NASA began operations on October 1, 1958, with a staff of 80 spread among four laboratories. The agency now consists of 15 facilities that employed more than 17,000 people in 2006, according to Best Places to Work.
The agency's mission statement since 2006 has been "to pioneer the future in space exploration, scientific discovery and aeronautics research."
After the early tragedy of Apollo 1, in which three astronauts died in a fire on the launch pad when the hatch door wouldn't open, the Apollo program made six successful moon landings in 1969 and the 1970s.
NASA's recent history has been marred, however, by the losses of two Shuttles—Challenger in 1986 and Columbia in 2003—and their 14 astronauts.
Faced with shrinking budgets during the 1990s, the agency under administrator Dan Golden adopted the mantra of "faster, better, cheaper," focusing on smaller robotic missions to Mars.
Coincidentally or not, NASA lost two craft in 1999: Mars Climate Orbiter and Mars Polar Lander. It followed up in 2003, however, with the Mars Rovers Spirit and Opportunity, which are still active, their missions having been extended multiple times.

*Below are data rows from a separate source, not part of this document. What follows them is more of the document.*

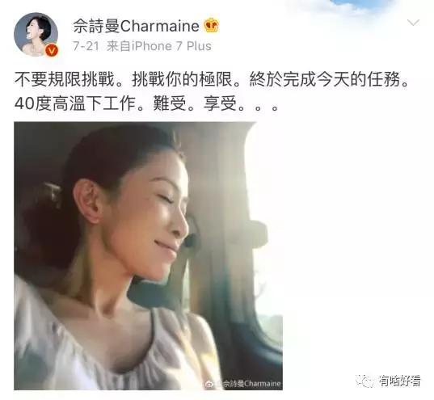This screenshot has width=434, height=400.
Task: Open the round profile avatar photo
Action: pyautogui.click(x=36, y=34)
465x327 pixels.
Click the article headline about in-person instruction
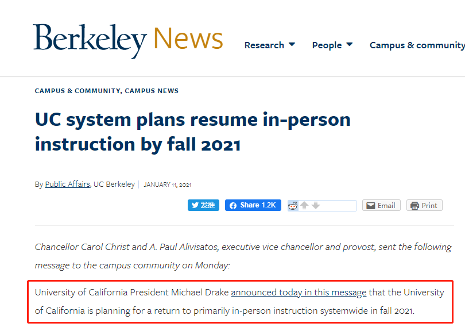click(193, 132)
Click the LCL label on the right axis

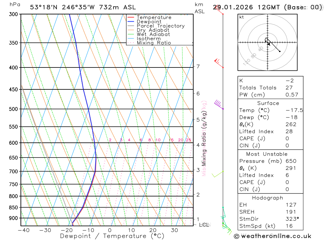click(204, 225)
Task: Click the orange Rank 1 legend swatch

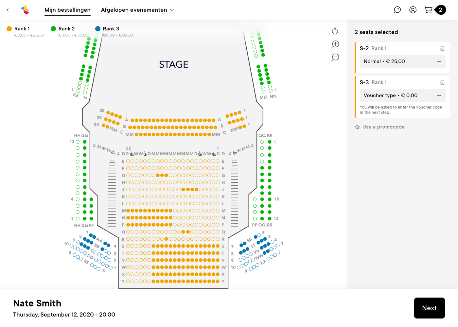Action: coord(9,29)
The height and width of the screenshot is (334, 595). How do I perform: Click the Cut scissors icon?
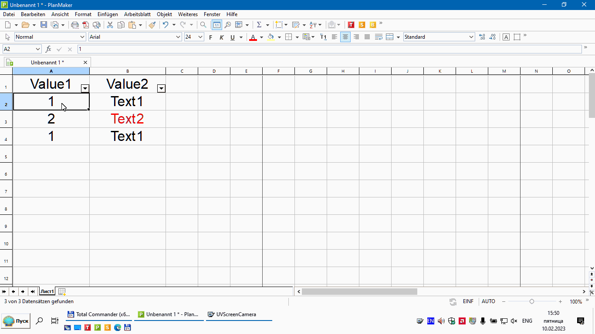[110, 25]
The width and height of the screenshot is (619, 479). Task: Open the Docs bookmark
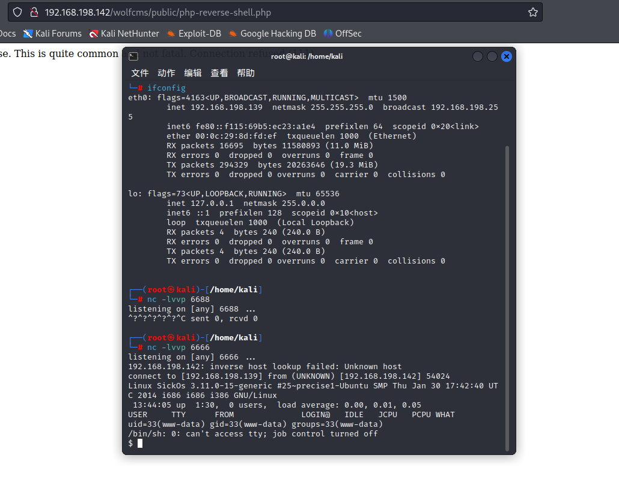click(x=7, y=34)
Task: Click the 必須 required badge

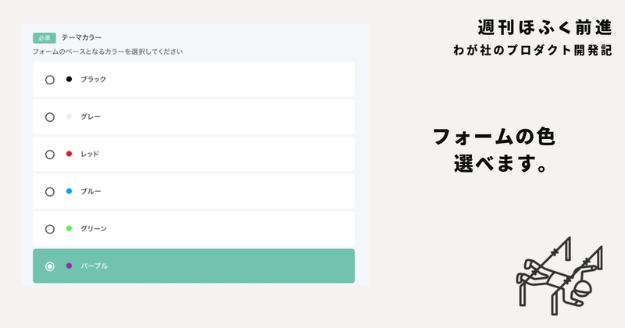Action: [x=45, y=37]
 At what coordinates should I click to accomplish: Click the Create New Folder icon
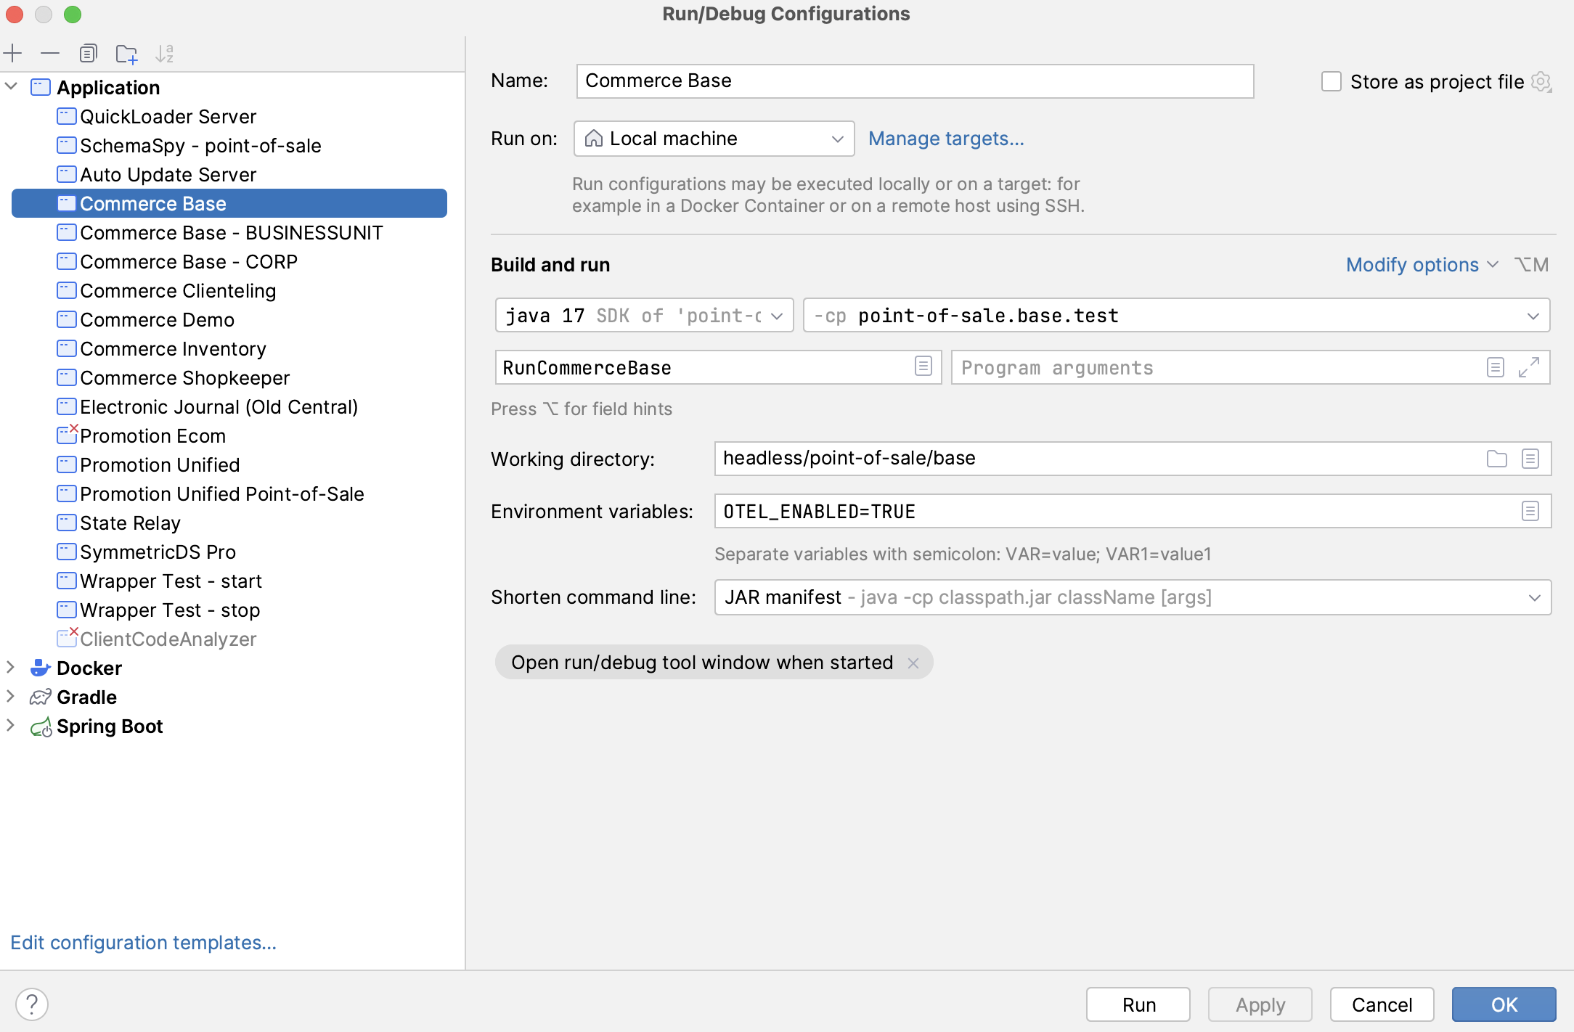[126, 53]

Riding on the Spirit rover's successful landing, President Bush announced in January 2004 that NASA's new goal would be returning astronauts to the moon by 2020 to establish a waystation for a manned mission to Mars.
To meet that goal, the agency plans to retire the aging space shuttle fleet in 2010 and replace it with the more Apollo-like Orion craft, part of the Constellation Program, by 2015.